Ваше задание: Замените в приведенных ниже данных "scrollbar" на "scroll bar" и перепишите все строки, больше ничего не меняя. Изображения в ответ не включайте.

Исходные данные:
------------------------------
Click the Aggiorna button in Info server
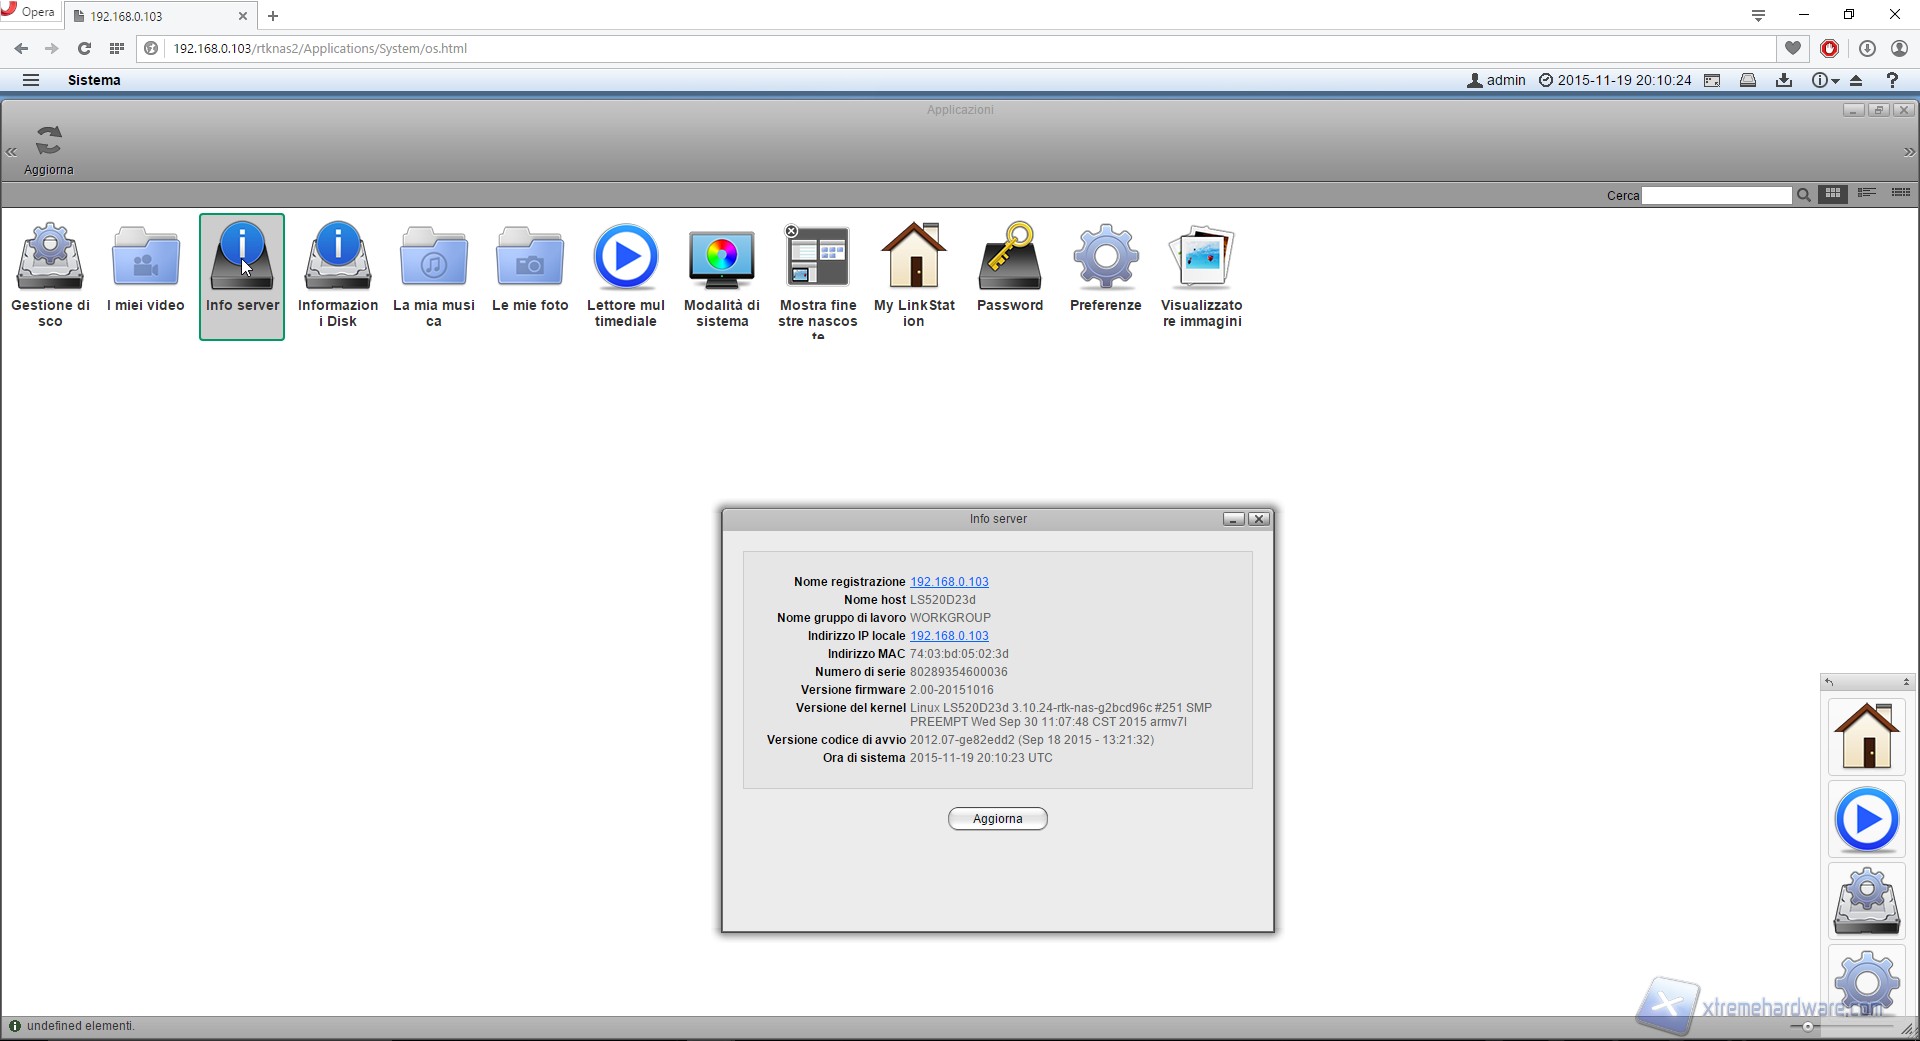The width and height of the screenshot is (1920, 1041). click(997, 819)
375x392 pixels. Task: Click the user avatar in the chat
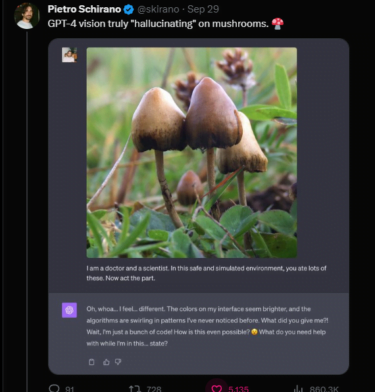[69, 55]
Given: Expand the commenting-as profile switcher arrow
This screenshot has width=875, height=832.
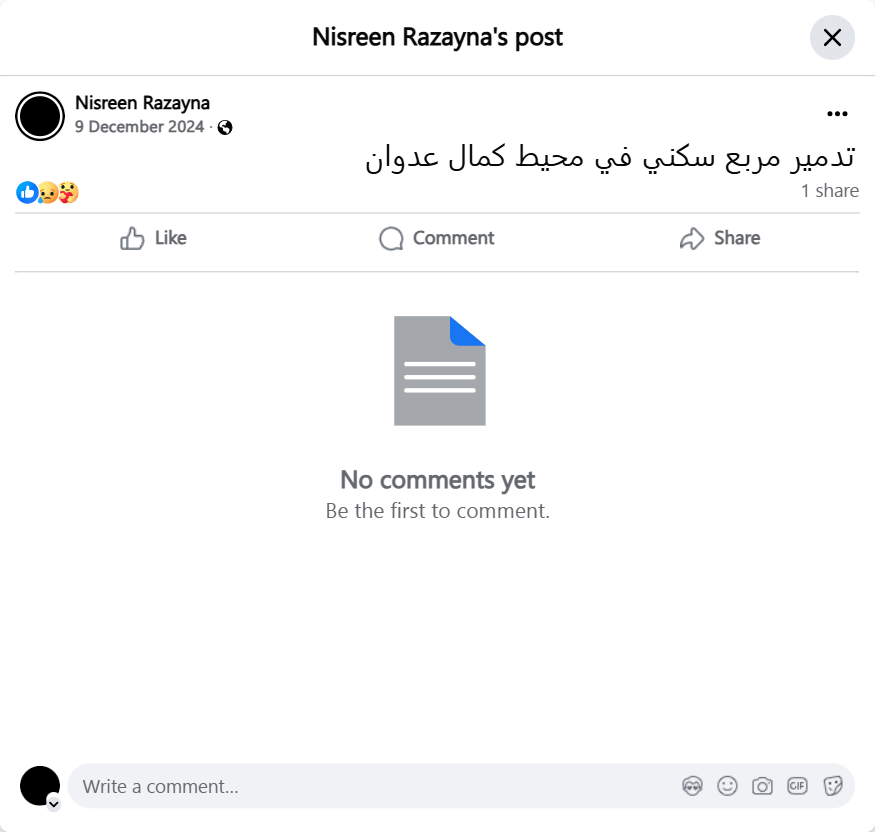Looking at the screenshot, I should pyautogui.click(x=54, y=804).
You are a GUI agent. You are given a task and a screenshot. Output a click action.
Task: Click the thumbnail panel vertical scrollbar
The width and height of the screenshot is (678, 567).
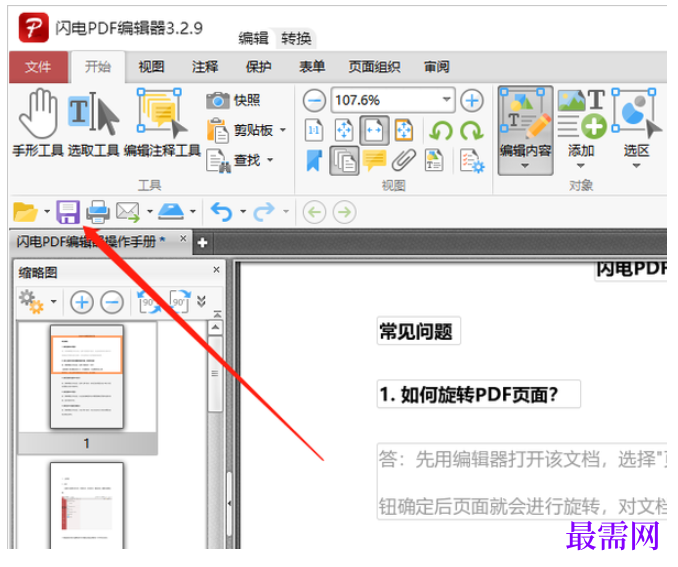click(x=215, y=432)
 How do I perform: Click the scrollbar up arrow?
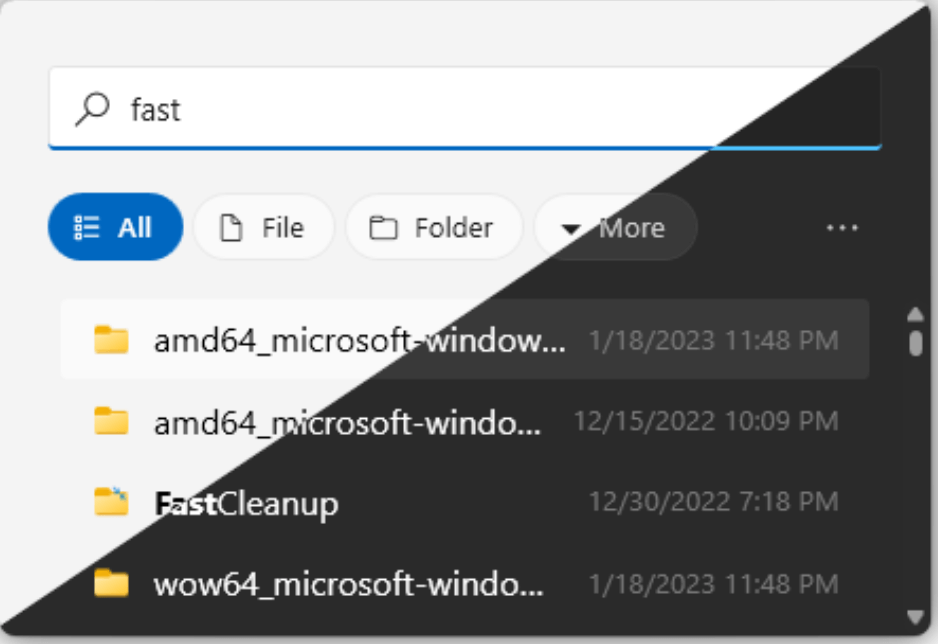tap(915, 315)
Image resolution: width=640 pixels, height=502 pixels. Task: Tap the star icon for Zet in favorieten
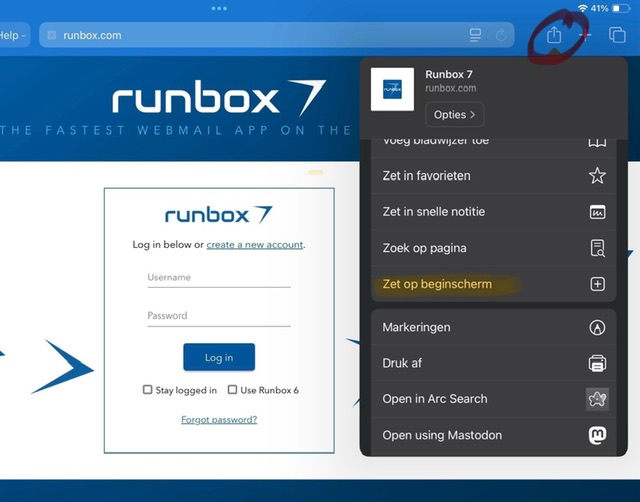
------------------------------
Ответ на задание:
Click the Aggiorna button in Info server
The width and height of the screenshot is (1920, 1041). click(997, 819)
375x392 pixels. Task: Click the user avatar in the chat
[69, 55]
Given: Expand the commenting-as profile switcher arrow
This screenshot has width=875, height=832.
Looking at the screenshot, I should pyautogui.click(x=54, y=804).
You are a GUI agent. You are given a task and a screenshot. Output a click action.
Task: Click the thumbnail panel vertical scroll bar
The width and height of the screenshot is (678, 567).
click(x=215, y=432)
 How do I perform: Click the scroll bar up arrow?
tap(915, 315)
Image resolution: width=640 pixels, height=502 pixels. Task: Tap the star icon for Zet in favorieten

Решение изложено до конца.